What do neutron stars and human cells have in common, other than the fact they are both made of the same atoms? According to a new study published in the journal Physical Review C, structures resembling multi-storey parking garages.
“Seeing very similar shapes in such strikingly different systems suggests that the energy of a system may depend on its shape in a simple and universal way,” study co-author Charles Horowitz from Indiana University said in a statement released Tuesday.
In eukaryotic cells, such structures consisting of evenly spaced stacked sheets connected by helical ramps are found in the endoplasmic reticulum — a network of membranes connected to the nucleus, spread throughout the cytoplasm. In 2014, when researchers studied these structures in detail, they named them “Terasaki ramps” after their discoverer Mark Terasaki — a cell biologist at the University of Connecticut.
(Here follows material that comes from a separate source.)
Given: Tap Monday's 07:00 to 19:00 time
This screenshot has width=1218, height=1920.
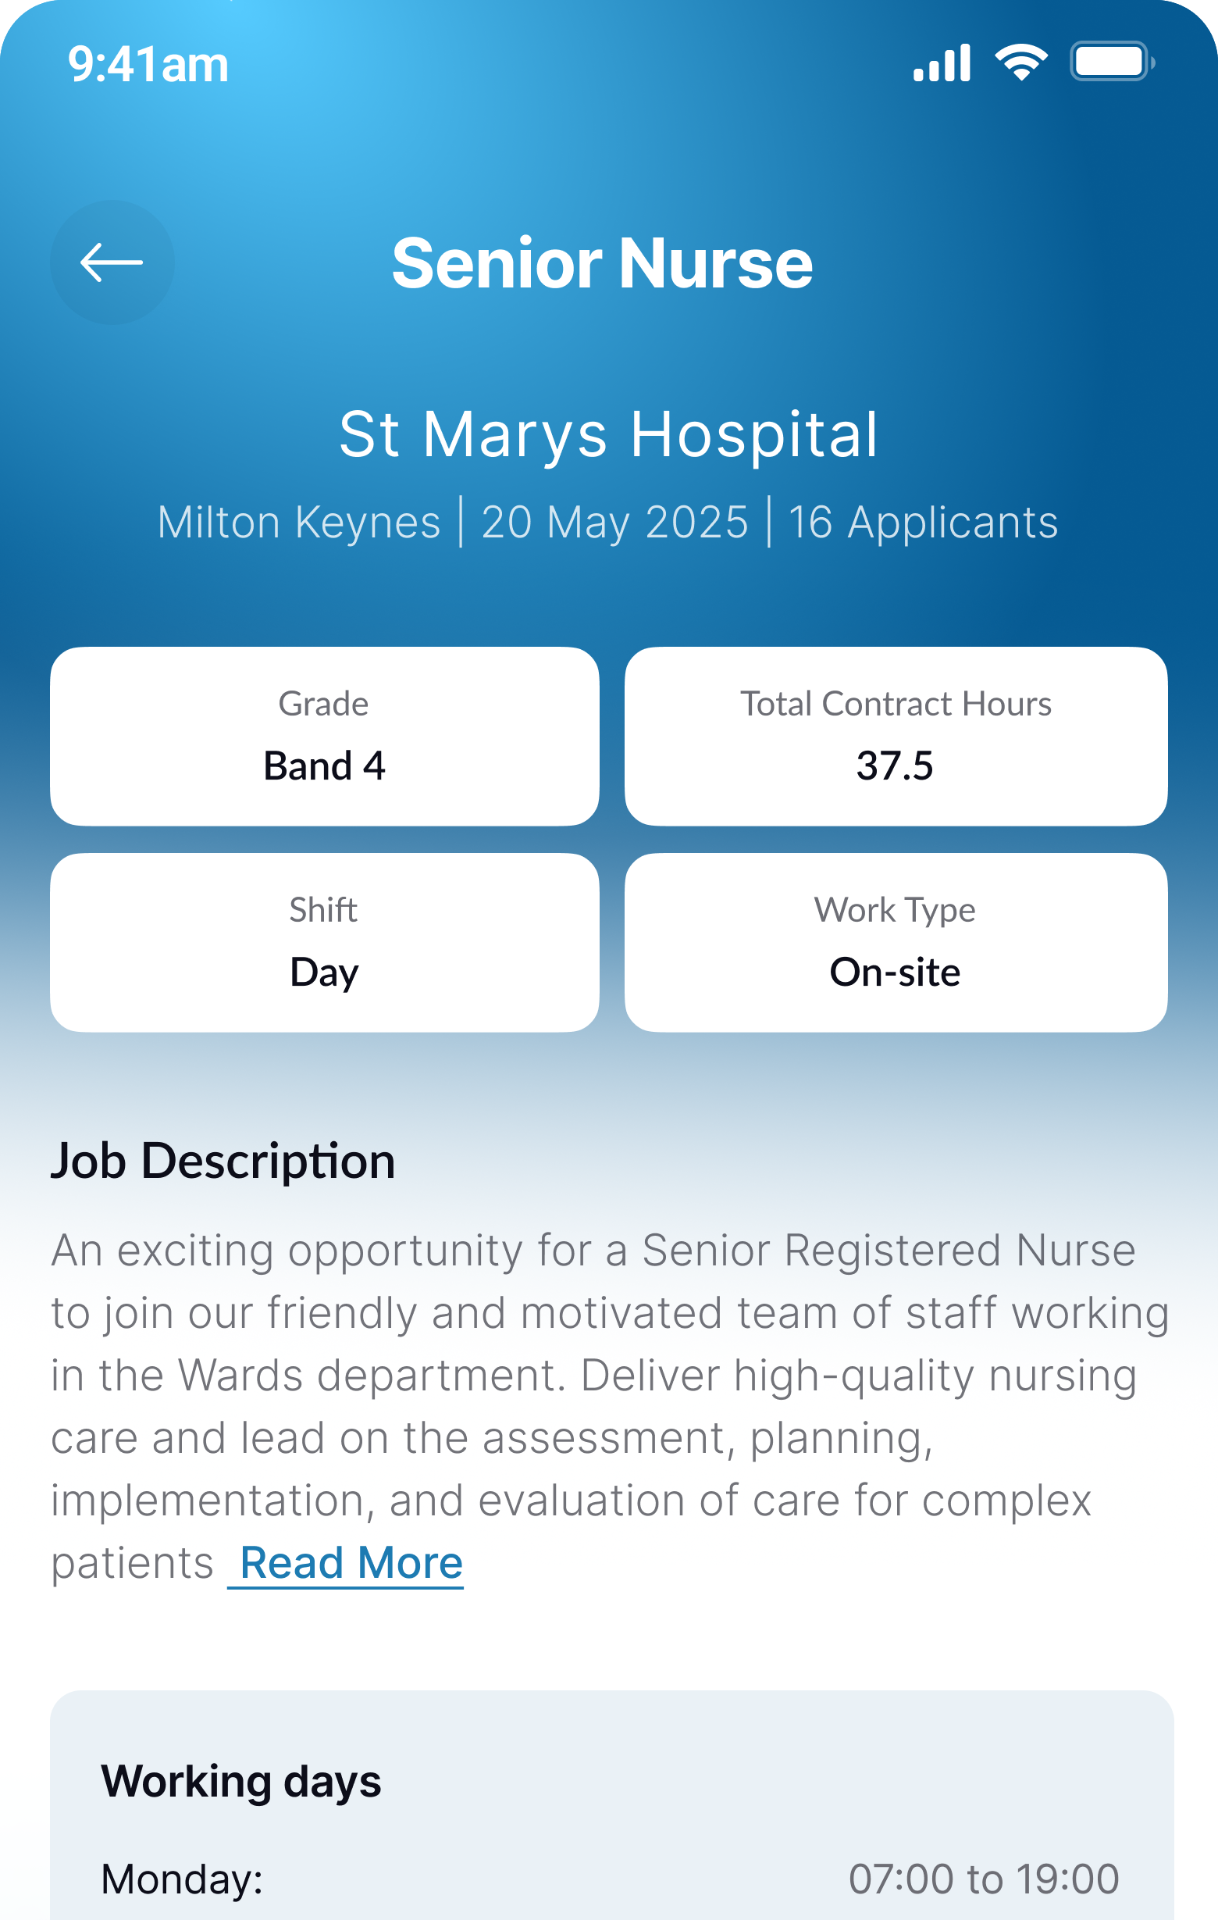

It turns out that similar structures, known to astrophysicists as “nuclear pasta,” are also observed when researchers try to create detailed computer simulations of neutron stars — which are dense corpses of stars.
“They see a variety of shapes that we see in the cell,” co-author Greg Huber, a condensed-matter physicist at the University of California, Santa Barbara, said in the statement. “We see a tubular network; we see parallel sheets. We see sheets connected to each other through topological defects we call Terasaki ramps. So the parallels are pretty deep.”
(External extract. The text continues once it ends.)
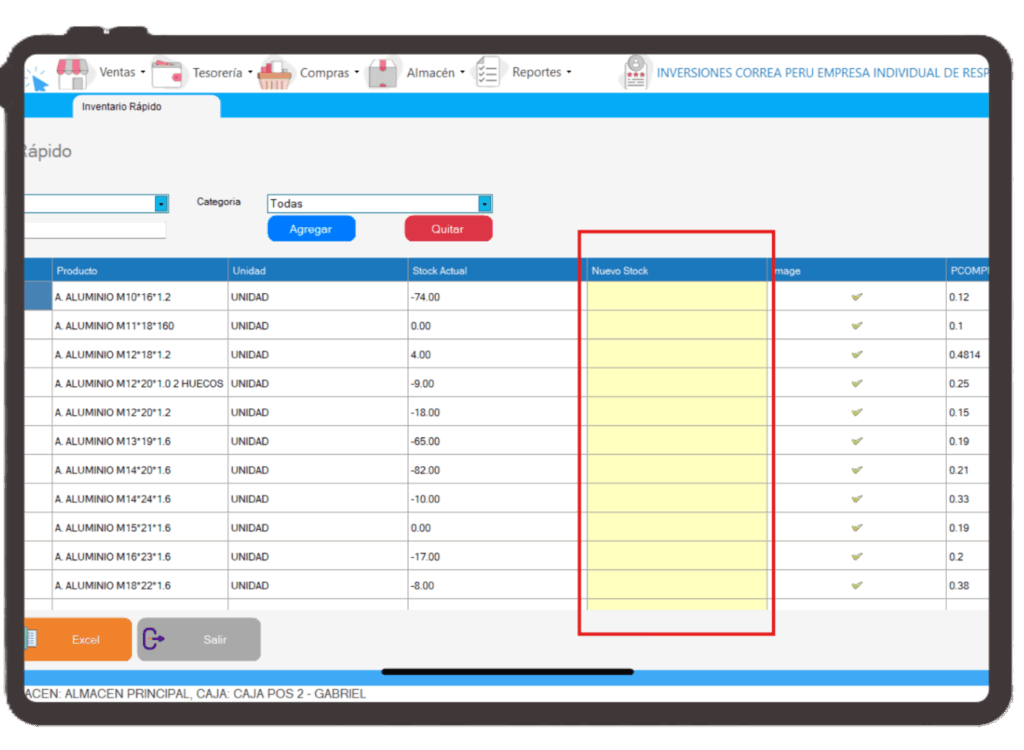Click the Tesorería wallet icon

[x=169, y=73]
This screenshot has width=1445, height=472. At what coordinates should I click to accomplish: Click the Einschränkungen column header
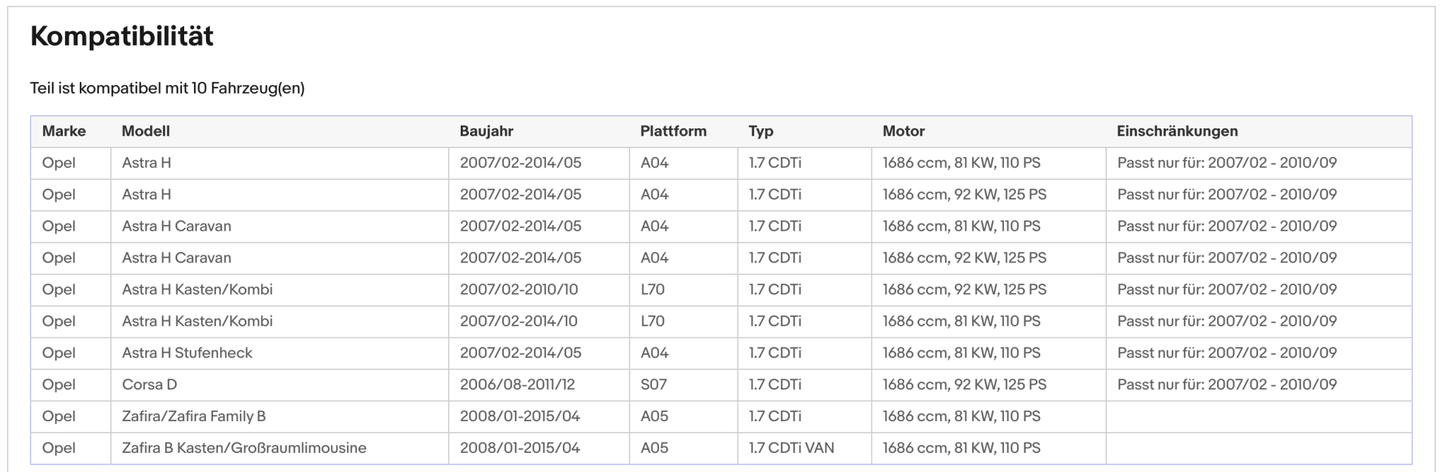(x=1177, y=131)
Despite the similarity, however, there are some key differences between Terasaki ramps and the pasta-like structures found deep within neutron stars, the most important one being the difference in scale. While in the neutron stars, these structures are based on protons and neutrons, which exist in the scale of femtometers, the structures found in cells can be measured in the scale of nanometers — a difference of a factor of a million.
“For neutron stars, the strong nuclear force and the electromagnetic force create what is fundamentally a quantum-mechanical problem. In the interior of cells, the forces that hold together membranes are fundamentally entropic and have to do with the minimization of the overall free energy of the system,” Huber explained. “This means that there is some deep thing we don’t understand about how to model the nuclear system.”
So what creates baffling geometric similarity between two objects that, at first glance, couldn’t be more different?
The answer, at least for now, is we don’t know.
“Our paper is not the end of something,” Huber said. “It's really the beginning of looking at these two models.”